Using the listing below, copy every line that mentions "will".

INPUT →

==*==

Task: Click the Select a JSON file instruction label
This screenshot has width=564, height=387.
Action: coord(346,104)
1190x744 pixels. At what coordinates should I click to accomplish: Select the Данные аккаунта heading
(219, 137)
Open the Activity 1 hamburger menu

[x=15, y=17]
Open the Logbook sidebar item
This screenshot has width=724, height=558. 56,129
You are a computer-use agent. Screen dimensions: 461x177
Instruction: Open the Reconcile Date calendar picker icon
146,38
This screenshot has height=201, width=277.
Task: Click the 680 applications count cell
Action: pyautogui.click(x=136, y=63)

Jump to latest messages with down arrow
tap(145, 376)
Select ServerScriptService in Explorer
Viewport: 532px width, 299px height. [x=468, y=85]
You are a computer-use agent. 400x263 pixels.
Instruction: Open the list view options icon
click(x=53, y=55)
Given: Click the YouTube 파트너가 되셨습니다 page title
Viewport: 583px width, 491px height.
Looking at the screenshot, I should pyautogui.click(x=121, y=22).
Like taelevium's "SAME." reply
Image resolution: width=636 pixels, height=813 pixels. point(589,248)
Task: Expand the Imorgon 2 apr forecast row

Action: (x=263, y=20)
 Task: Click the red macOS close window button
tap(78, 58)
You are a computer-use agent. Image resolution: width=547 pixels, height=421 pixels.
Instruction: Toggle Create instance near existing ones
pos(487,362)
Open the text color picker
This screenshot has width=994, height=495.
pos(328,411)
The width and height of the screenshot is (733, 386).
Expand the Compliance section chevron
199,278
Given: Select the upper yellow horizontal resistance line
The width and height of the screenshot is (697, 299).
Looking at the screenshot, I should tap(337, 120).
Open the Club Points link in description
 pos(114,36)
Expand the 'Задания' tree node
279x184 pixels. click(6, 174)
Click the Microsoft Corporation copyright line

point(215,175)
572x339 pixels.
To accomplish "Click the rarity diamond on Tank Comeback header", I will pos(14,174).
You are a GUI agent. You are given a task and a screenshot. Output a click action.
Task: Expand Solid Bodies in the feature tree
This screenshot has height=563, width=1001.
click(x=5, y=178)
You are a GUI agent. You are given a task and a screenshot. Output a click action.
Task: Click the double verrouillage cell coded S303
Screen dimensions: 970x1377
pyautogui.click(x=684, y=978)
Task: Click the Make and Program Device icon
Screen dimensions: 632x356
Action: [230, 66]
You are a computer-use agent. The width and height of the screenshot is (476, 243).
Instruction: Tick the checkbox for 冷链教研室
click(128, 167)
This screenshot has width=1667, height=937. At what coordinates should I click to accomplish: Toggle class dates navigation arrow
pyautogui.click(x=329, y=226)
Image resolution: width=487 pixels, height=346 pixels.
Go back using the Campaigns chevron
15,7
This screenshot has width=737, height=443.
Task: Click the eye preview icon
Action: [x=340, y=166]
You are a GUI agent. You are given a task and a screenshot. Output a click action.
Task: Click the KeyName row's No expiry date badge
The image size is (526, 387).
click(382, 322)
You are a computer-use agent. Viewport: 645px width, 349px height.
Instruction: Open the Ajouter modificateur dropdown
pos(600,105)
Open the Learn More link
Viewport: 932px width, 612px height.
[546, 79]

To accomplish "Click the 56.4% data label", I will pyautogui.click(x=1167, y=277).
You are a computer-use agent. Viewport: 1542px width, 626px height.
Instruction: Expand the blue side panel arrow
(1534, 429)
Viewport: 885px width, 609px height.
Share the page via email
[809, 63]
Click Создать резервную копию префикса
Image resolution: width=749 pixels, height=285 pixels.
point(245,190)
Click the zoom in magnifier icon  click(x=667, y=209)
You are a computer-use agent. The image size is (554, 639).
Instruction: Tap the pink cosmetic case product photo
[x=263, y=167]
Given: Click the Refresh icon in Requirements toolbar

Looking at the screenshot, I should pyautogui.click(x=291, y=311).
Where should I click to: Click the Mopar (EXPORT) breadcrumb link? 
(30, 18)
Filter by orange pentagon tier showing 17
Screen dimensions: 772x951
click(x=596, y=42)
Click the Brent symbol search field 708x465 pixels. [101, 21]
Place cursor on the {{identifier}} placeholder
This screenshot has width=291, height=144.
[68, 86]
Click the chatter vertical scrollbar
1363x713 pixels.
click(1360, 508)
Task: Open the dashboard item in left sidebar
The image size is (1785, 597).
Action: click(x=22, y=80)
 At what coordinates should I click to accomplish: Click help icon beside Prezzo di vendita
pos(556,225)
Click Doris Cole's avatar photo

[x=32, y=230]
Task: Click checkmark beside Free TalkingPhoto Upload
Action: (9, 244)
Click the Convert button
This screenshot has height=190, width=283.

==*==

REPLY →
To accomplish "Click the rarity diamond on Tank Comeback header", I will pos(14,174).
To accomplish "Click the 56.4% data label", I will pyautogui.click(x=1167, y=277).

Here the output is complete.